-- MATERIAL PROVIDED follows --

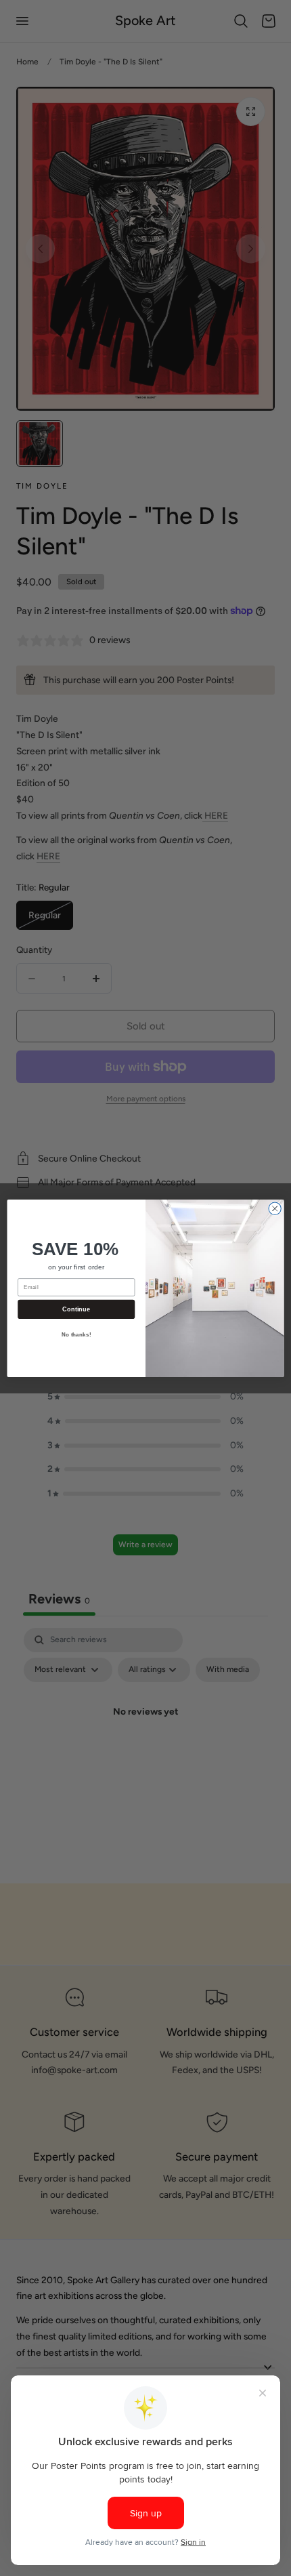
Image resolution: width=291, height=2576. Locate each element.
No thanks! (76, 1335)
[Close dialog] (275, 1208)
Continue (76, 1308)
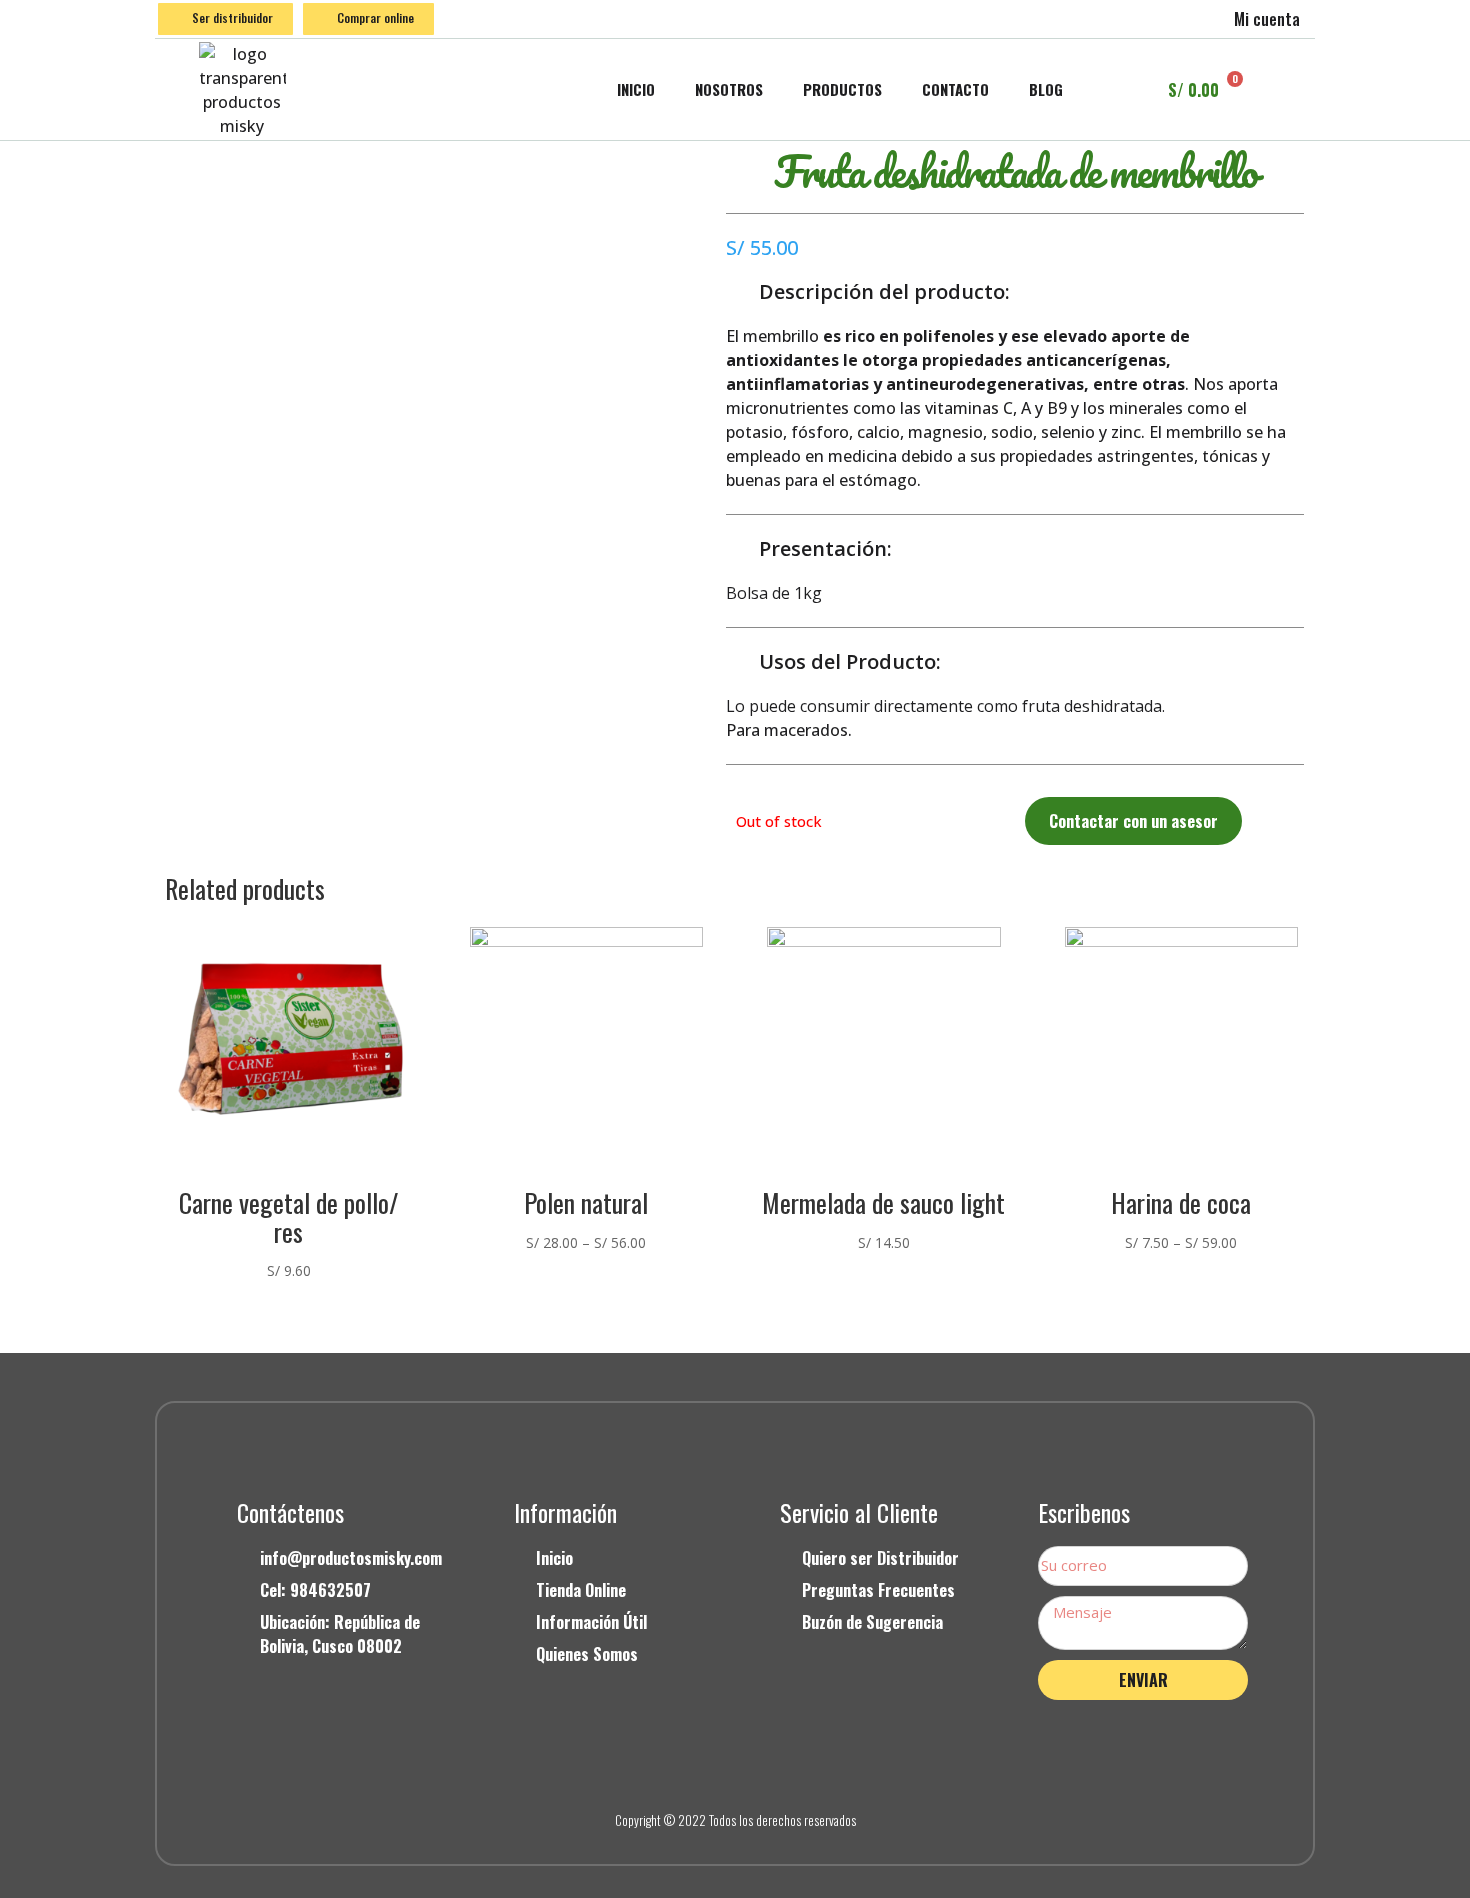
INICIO (636, 89)
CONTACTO (955, 89)
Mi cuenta (1267, 19)
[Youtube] (780, 1768)
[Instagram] (735, 1768)
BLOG (1046, 89)
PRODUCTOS (842, 89)
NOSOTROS (729, 89)
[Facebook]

-- MATERIAL PROVIDED concluded --

Transcribe the span of lines that runs from the line with "No thanks! (76, 1335)" to the end of the data, both ends included, exactly, with nothing else and no pictures.

No thanks! (76, 1335)
[Close dialog] (275, 1208)
Continue (76, 1308)
INICIO (636, 89)
CONTACTO (955, 89)
Mi cuenta (1267, 19)
[Youtube] (780, 1768)
[Instagram] (735, 1768)
BLOG (1046, 89)
PRODUCTOS (842, 89)
NOSOTROS (729, 89)
[Facebook]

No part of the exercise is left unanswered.